## Text to read
Even if the heights listed on the Childress roster don’t indicate that.

Despite not having a player taller than 6-foot-1, Childress is two wins from a state championship. The Bobcats made it to San Antonio by virtue of surviving a 56-55 overtime victory over Brock in the Region I-3A championship game.

Childress (27-7) is in the state tournament for the third time in school history and the first time since 2015. The Bobcats have made the type of progress coach Wayne Parker expected in his fifth season leading the program.

“As a team we definitely had this as a goal of ours and I think that this group thought we had a shot,” Parker said. “I don’t know if anybody else did. We knew that we had the pieces for it and the mindset.

“We had the defensive effort and enough pieces offensively to get there, but then again, you also need a little bit of luck. You need some things to kind of go your way and we’ve been fortunate enough to have everything kind of line up for us where we were able to make it.”

Lamont Nickleberry of Childress goes up for a basket against Wichita Falls City during a Region I-3A Tournament semifinal last Friday. [Roy Wheeler/ Press Pass Sports]
A combination of those elements has the Bobcats standing along with three other teams in San Antonio vying for a state title. It’s been a developing situation to be sure, but there hasn’t been a lot of certainty about reaching this particular destination.

The Bobcats have won 13 straight games since losing 66-56 at home to District 2-3A rival Shallowater in the second game of district play. Since then, the trajectory has been decidedly upward.

“We lost to Shallowater here the first game of district (66-56) and then when we went there we were up 21 on them and Shallowater was a top five team,” said Parker, whose team held on to win the rematch, 57-54. “After we won at Shallowater, which is extremely tough to do, the guys definitely knew that we had something special and we wanted to keep on going as far as we could.”

## To be done
1. In the Childress basketball article, what was the score of the Bobcats' overtime win over Brock?
2. Using the Childress basketball article, mark each statement yes or no and quote the words that decide it: (a) Childress has no player taller than 6-foot-1. (b) This is Childress's first trip to the state tournament. (c) Childress won its rematch at Shallowater.
3. Extend the Childress basketball article past its final paragraph.

## Click-target data
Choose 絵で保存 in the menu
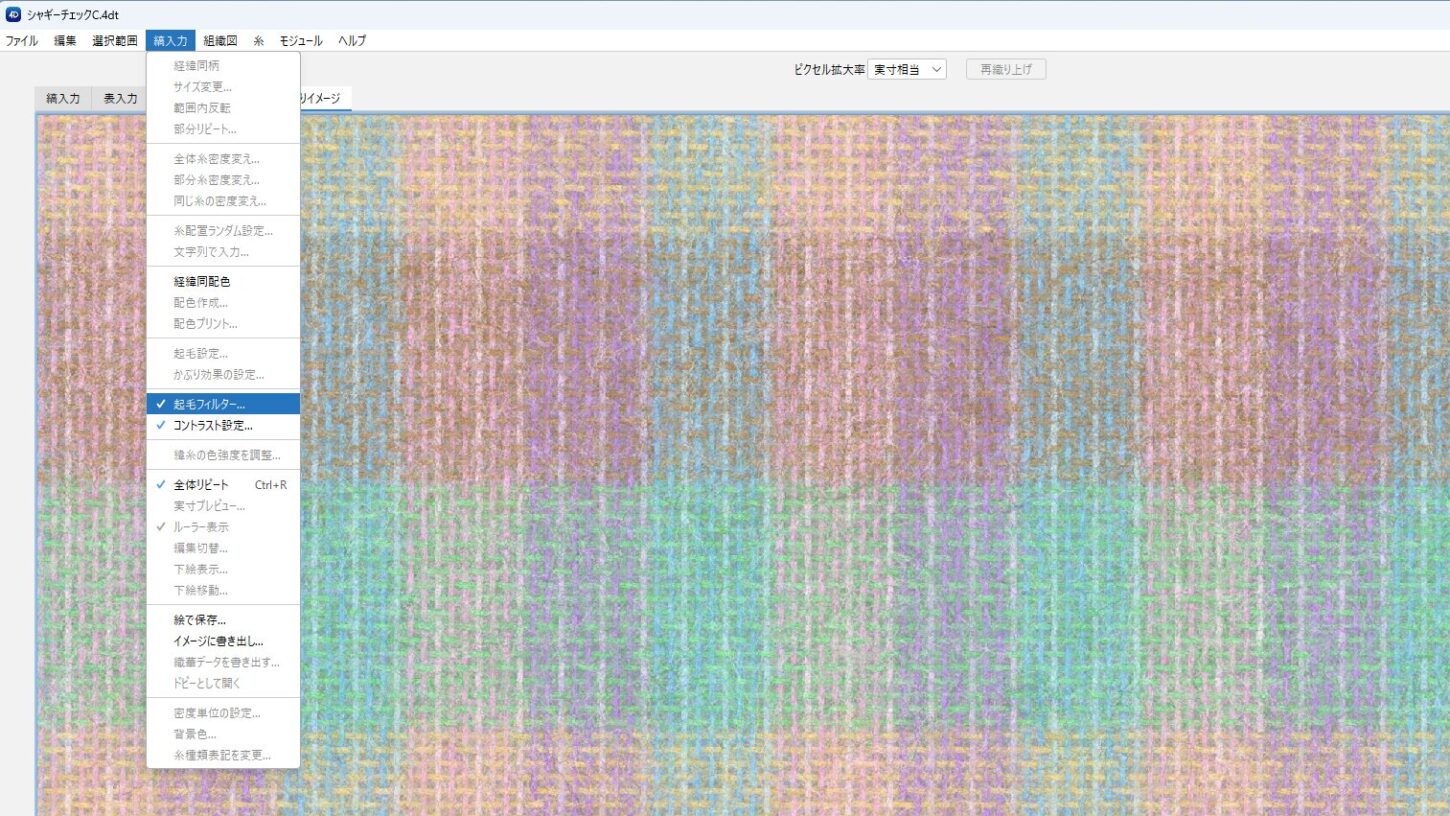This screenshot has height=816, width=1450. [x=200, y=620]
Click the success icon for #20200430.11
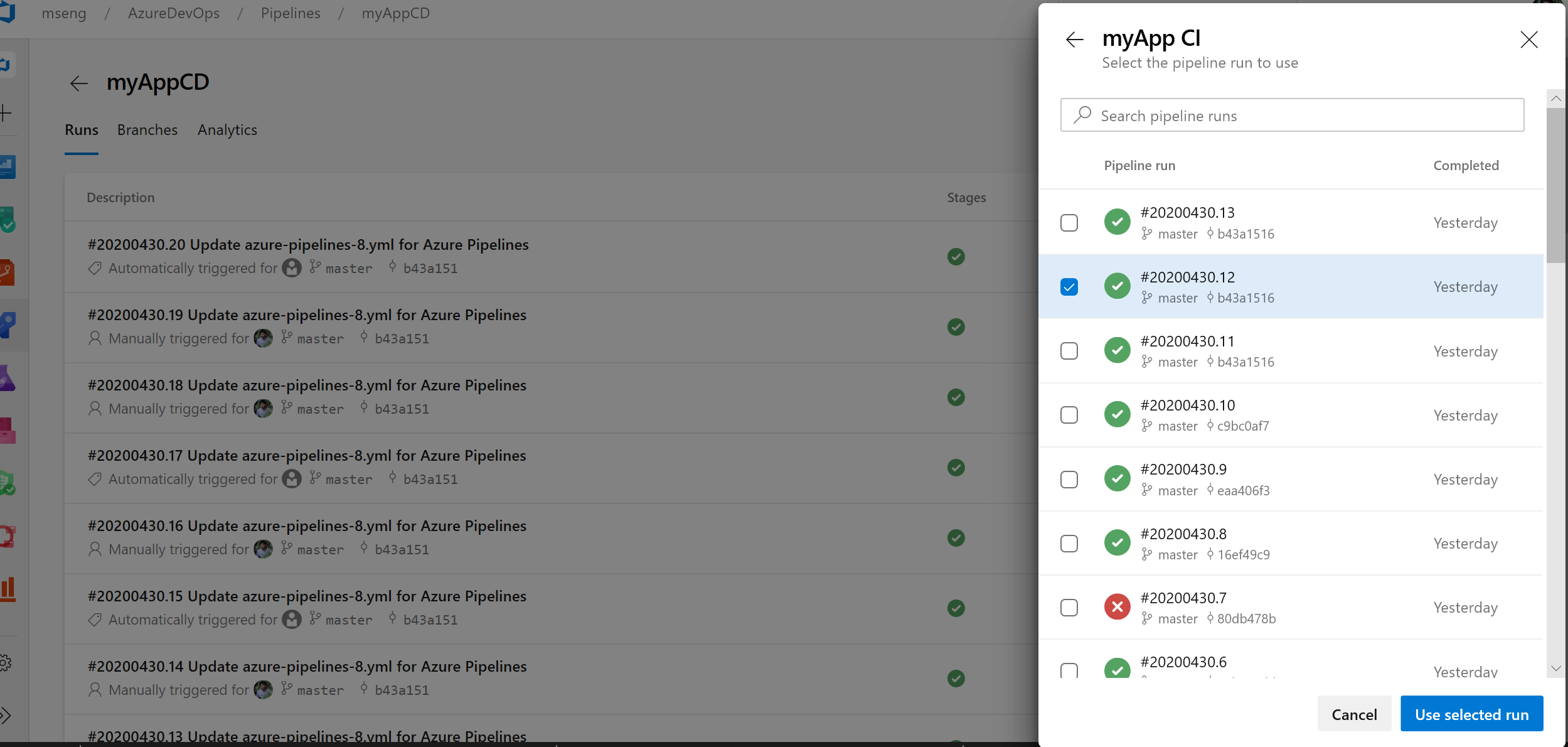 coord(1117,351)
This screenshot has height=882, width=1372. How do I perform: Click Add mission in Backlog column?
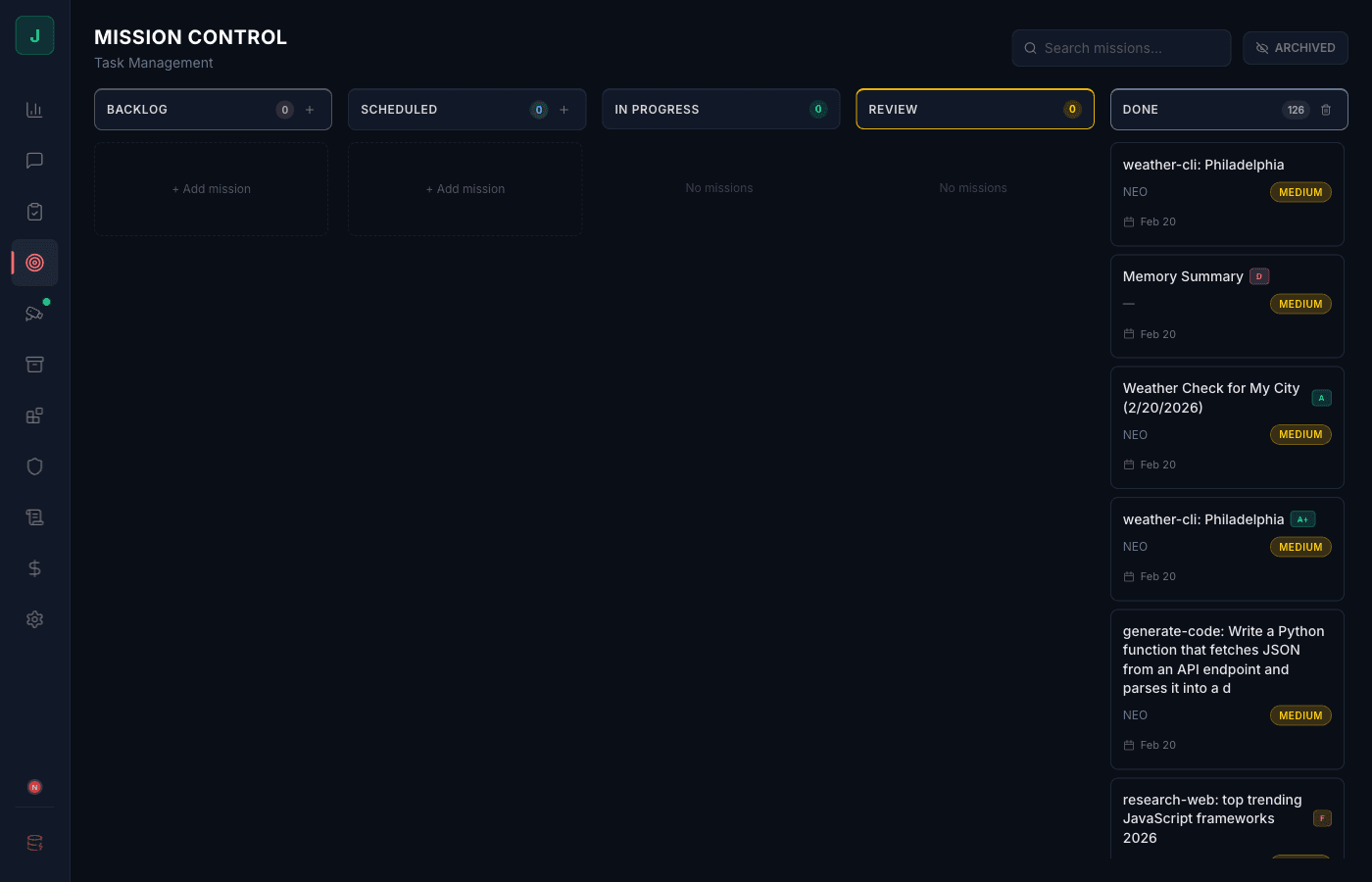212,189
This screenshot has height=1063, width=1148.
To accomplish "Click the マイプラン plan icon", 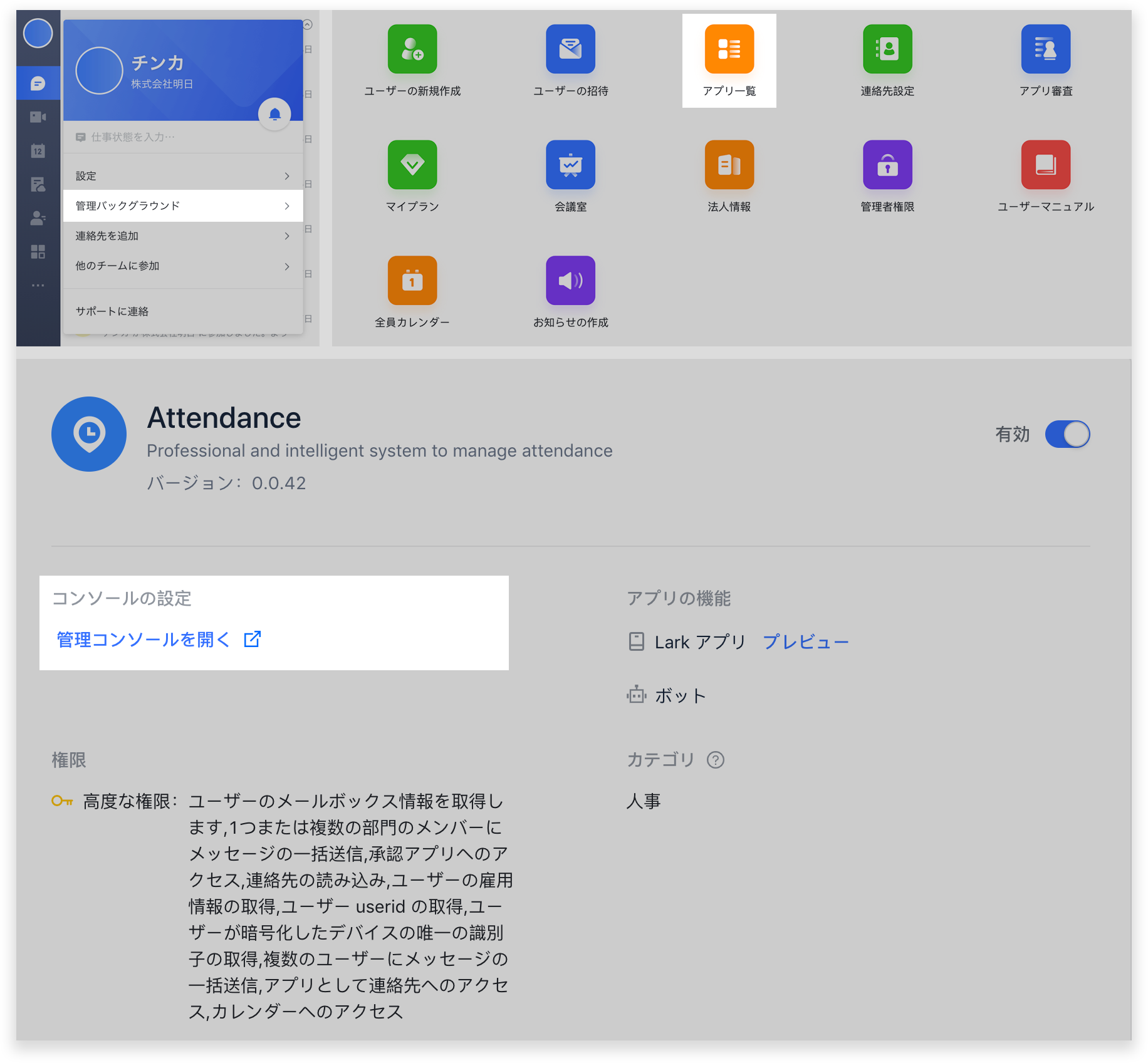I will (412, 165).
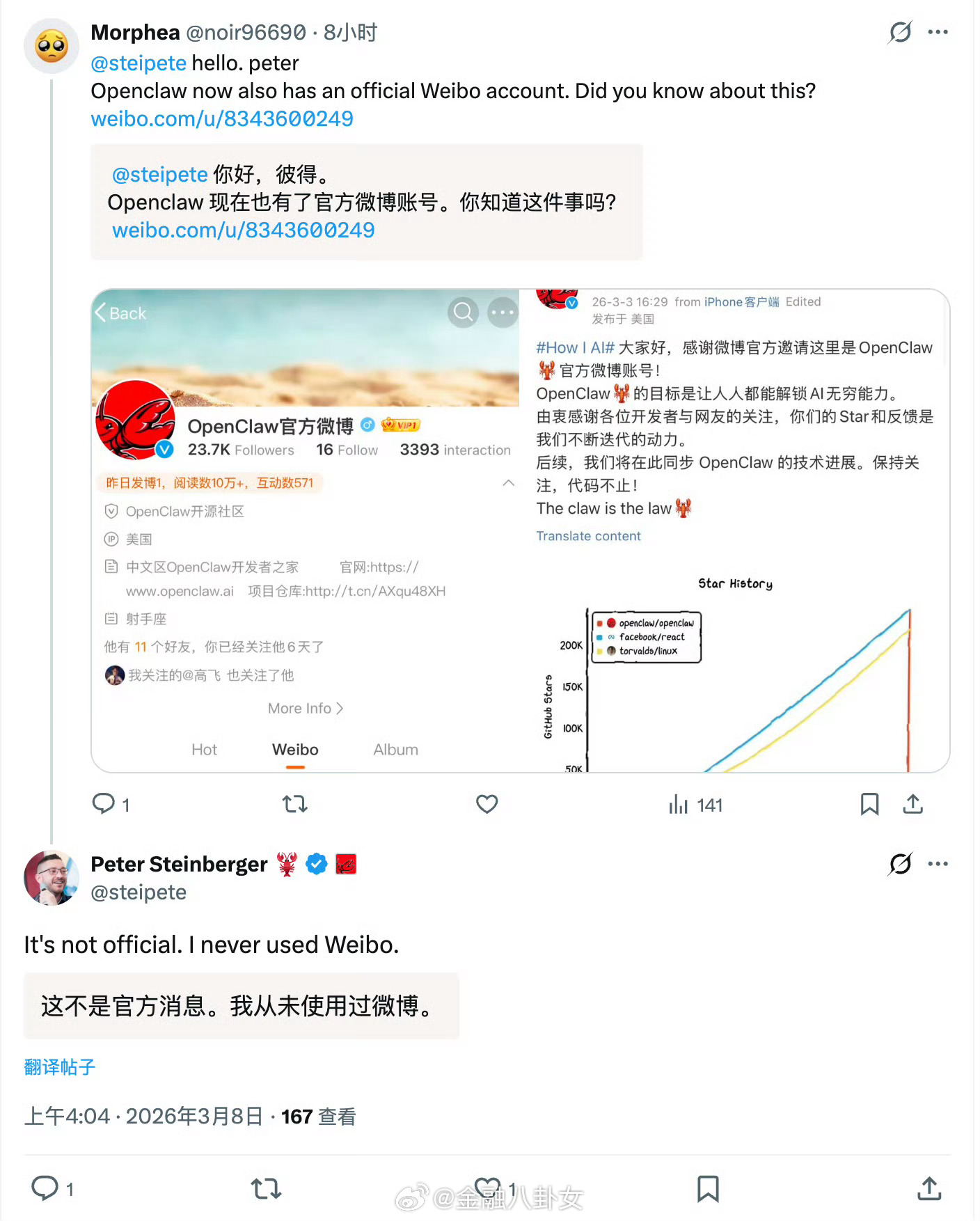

## Outputs by task
1. 56-55

2.
(a) Yes: "Despite not having a player taller than 6-foot-1"
(b) No: "in the state tournament for the third time in school history"
(c) Yes: "whose team held on to win the rematch, 57-54"

3.
Childress does have a reference point for making the state tournament, as the Bobcats went to San Antonio eight years ago. Many of today’s Childress players had yet to play competitive basketball at that time.

At least one current Bobcat wasn’t sure this year’s team would be going to San Antonio.

“I’m not going to lie, as far as at the beginning of the season, when I saw the state tournament I didn’t see us playing in it,” junior Aiden Allen said. “My goal was the regional tournament. As the year went on and we beat some good teams I just realized we could make a run to the state tournament.”

Childress guard Aiden Allen is averaging 14.7 points a game this season. [Roy Wheeler/ Press Pass Sports]
Allen, who’s second on the team in scoring with 14.7 points a game, is a huge reason the Bobcats are still using their uniforms this week. He scored all of their points in overtime in the win over Brock, picking up the slack after teammate Lamont Nickleberry, the team’s leading scorer, fouled out in regulation.

Nickleberry, who leads Chilldress with 19.4 points a game, sees at as a matter of it finally being his team’s time.

“Growing up we always played together so we knew we were going to have a pretty good team when we got to this point,” said Nickleberry, a senior. “Just going out there in regionals and getting a win after battling through adversity, it felt like we were ready.

“We kind of struggled last year when we got beat in bidistrict, but Aiden was a big part of our team and he was injured last year (with a torn ACL). I expected it growing up, but freshman, sophomore and junior year I didn’t really see us here.”

Any doubts outsiders may have had about Childress still playing now are understandable. The Bobcats literally don’t pass the eyeball test.

They’re the shortest team in the 3A section of the state tourney, as only Allen and sophomore Kaleb Mayden stand over 6-0, and they’re both 6-1. In that regard, this team is exactly like that 2015 Childress team.

“Childress hasn’t been blessed with very many tall players in recent years, but we take pride on our defensive effort and try to make teams as uncomfortable as possible by picking up things full court,” Parker said. “We try to do a lot of things similar to what Palo Duro does, run and jump and play full court. We don’t do it as good as Palo Duro, but we try to take away the key defensive principles that those guys do. At the 3A level when you don’t have much height you’ve got to mix things up.”

Allen says that fundamentals are emphasized that much more because of that.

“Rebounds and boxing out is a big part of our game plan almost every game because we don’t have that size,” Allen said. “That’s just one thing we really have to focus on, going and getting the basketball.”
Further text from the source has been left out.